- _Aim of the task_:
From the entries below, transcribe exactly the lines between the line holding "Where should I click to: Hide" and the line holding "Image resolution: width=655", inclusive; skip all other lines.

- _Exercise inputs_:
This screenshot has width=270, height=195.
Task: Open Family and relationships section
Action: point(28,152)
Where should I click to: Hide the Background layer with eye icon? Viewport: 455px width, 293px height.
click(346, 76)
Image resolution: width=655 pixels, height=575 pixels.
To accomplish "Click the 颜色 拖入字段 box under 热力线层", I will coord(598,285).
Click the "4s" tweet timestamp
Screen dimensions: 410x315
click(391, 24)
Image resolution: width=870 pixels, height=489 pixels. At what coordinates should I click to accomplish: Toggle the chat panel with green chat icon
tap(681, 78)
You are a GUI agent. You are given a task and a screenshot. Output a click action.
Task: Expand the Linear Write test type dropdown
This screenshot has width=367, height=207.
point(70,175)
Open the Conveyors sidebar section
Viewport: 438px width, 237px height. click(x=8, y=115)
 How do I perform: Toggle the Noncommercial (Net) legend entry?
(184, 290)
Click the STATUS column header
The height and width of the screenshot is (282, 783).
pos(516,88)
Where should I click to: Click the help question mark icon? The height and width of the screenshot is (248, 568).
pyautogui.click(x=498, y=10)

==

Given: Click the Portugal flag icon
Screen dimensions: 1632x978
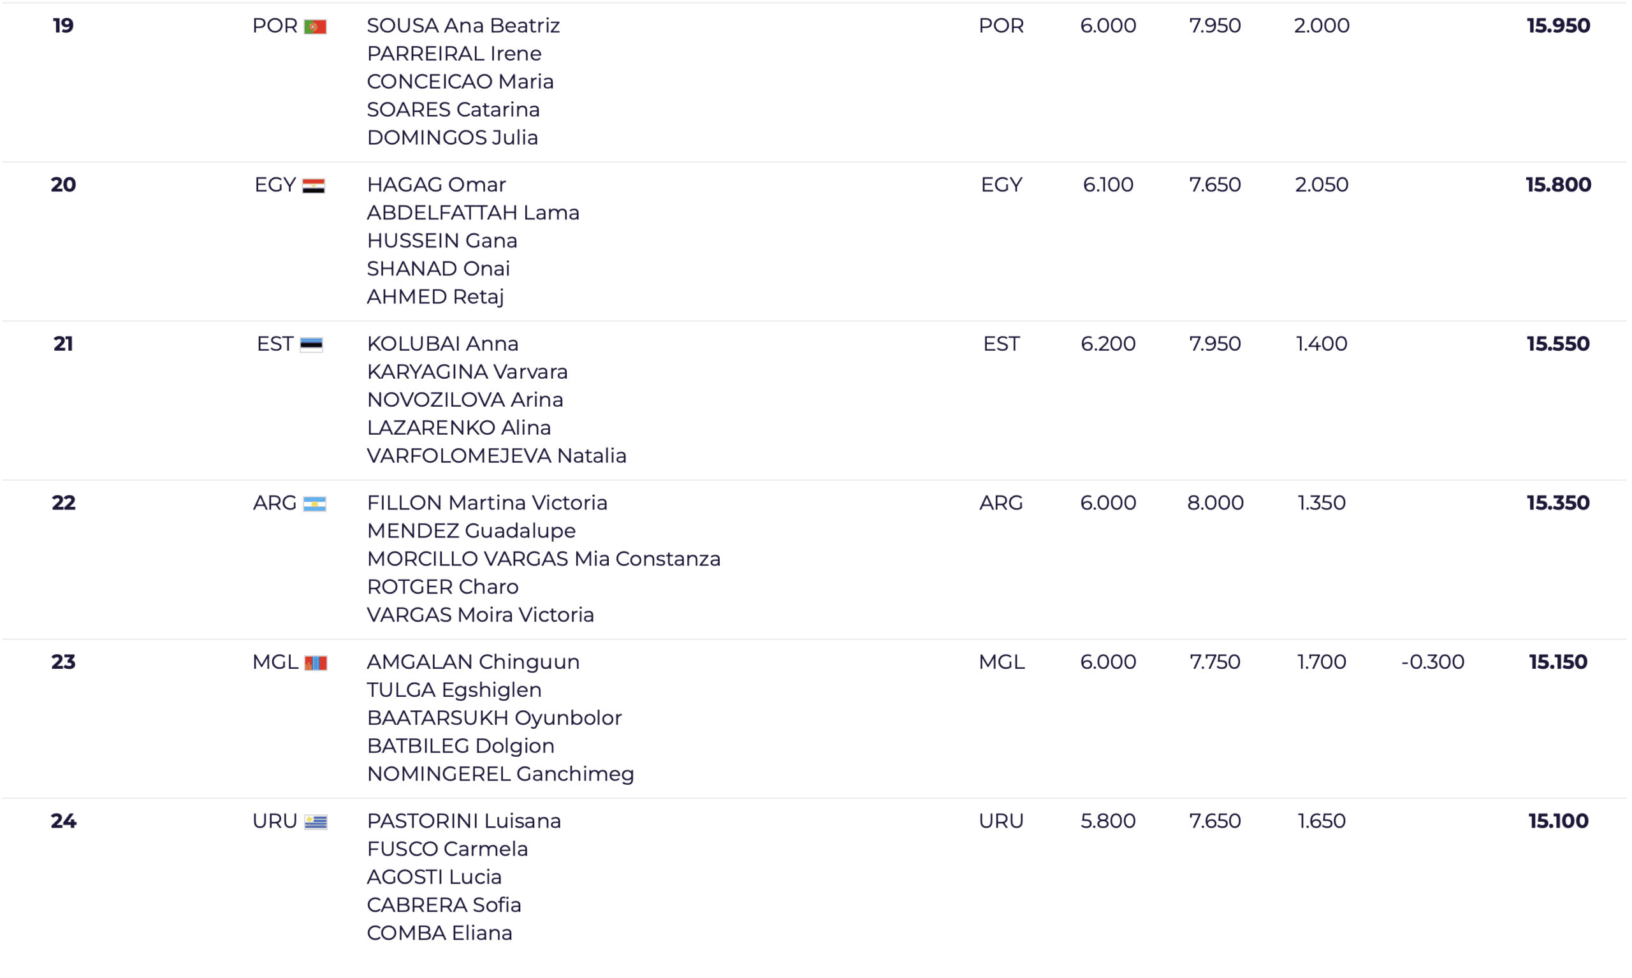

- _Task output_:
Where should I click to: Hide the Background layer with eye icon? Viewport: 455px width, 293px height.
click(346, 76)
Image resolution: width=655 pixels, height=575 pixels.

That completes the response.